Model comparison and calibrated uncertainty quantification often require integrating over parameters, but scalable inference can be challenging for complex, multimodal targets. Nested Sampling is a robust alternative to standard MCMC, yet its typically sequential structure and hard constraints make efficient accelerator implementations difficult. This paper introduces Nested Slice Sampling (NSS), a GPU-friendly, vectorized formulation of Nested Sampling that uses Hit-and-Run Slice Sampling for constrained updates. A tuning analysis yields a simple near-optimal rule for setting the slice width, improving high-dimensional behavior and making per-step compute more predictable for parallel execution. Experiments on challenging synthetic targets, high dimensional Bayesian inference, and Gaussian process hyperparameter marginalization show that NSS maintains accurate evidence estimates and high-quality posterior samples, and is particularly robust on difficult multimodal problems where current state-of-the-art methods such as tempered SMC baselines can struggle. An open-source implementation is released to facilitate adoption and reproducibility.

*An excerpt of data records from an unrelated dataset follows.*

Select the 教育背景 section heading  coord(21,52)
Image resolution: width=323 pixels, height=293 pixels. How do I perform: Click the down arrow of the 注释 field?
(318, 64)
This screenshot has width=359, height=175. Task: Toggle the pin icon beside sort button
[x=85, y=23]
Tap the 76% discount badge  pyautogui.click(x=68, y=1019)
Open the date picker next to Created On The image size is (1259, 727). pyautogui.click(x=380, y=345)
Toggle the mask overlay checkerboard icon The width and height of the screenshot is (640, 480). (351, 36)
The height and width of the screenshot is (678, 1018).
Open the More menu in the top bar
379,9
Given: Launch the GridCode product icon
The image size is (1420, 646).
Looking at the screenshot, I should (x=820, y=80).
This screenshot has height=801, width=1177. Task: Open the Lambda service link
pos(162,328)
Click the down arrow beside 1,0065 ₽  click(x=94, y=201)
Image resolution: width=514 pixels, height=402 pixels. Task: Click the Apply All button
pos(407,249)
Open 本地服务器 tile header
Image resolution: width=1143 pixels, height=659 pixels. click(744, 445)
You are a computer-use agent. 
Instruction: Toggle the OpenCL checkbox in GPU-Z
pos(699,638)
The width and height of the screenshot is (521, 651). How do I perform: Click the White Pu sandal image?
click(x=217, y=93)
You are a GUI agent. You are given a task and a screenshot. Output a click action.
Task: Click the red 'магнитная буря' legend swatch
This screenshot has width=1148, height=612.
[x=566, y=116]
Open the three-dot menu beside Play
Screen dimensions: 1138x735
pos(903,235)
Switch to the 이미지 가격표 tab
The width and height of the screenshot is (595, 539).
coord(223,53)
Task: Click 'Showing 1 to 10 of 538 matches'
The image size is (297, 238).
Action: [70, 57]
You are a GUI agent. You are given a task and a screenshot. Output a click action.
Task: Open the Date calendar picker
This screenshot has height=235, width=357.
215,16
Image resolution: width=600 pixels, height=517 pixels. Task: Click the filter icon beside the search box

翻译：模型比较与校准不确定性量化通常需要对参数进行积分，但对于复杂、多峰的目标函数，可扩展的推理方法往往面临挑战。嵌套采样是标准MCMC方法的稳健替代方案，但其典型的顺序化结构和硬约束条件使得在加速器上的高效实现较为困难。本文提出嵌套切片采样（NSS），这是一种面向GPU友好的向量化嵌套采样框架，采用命中-运行切片采样进行约束更新。通过调参分析，我们推导出设置切片宽度的简单近最优规则，从而改善了高维性能，并使并行执行中每步计算量更具可预测性。在具有挑战性的合成目标函数、高维贝叶斯推理以及高斯过程超参数边缘化任务上的实验表明，NSS能够保持精确的证据估计和高质量的后验样本，尤其在当前最先进方法（如回火SMC基线）难以处理的多峰问题上表现出显著鲁棒性。我们发布了开源实现以促进方法采用和结果复现。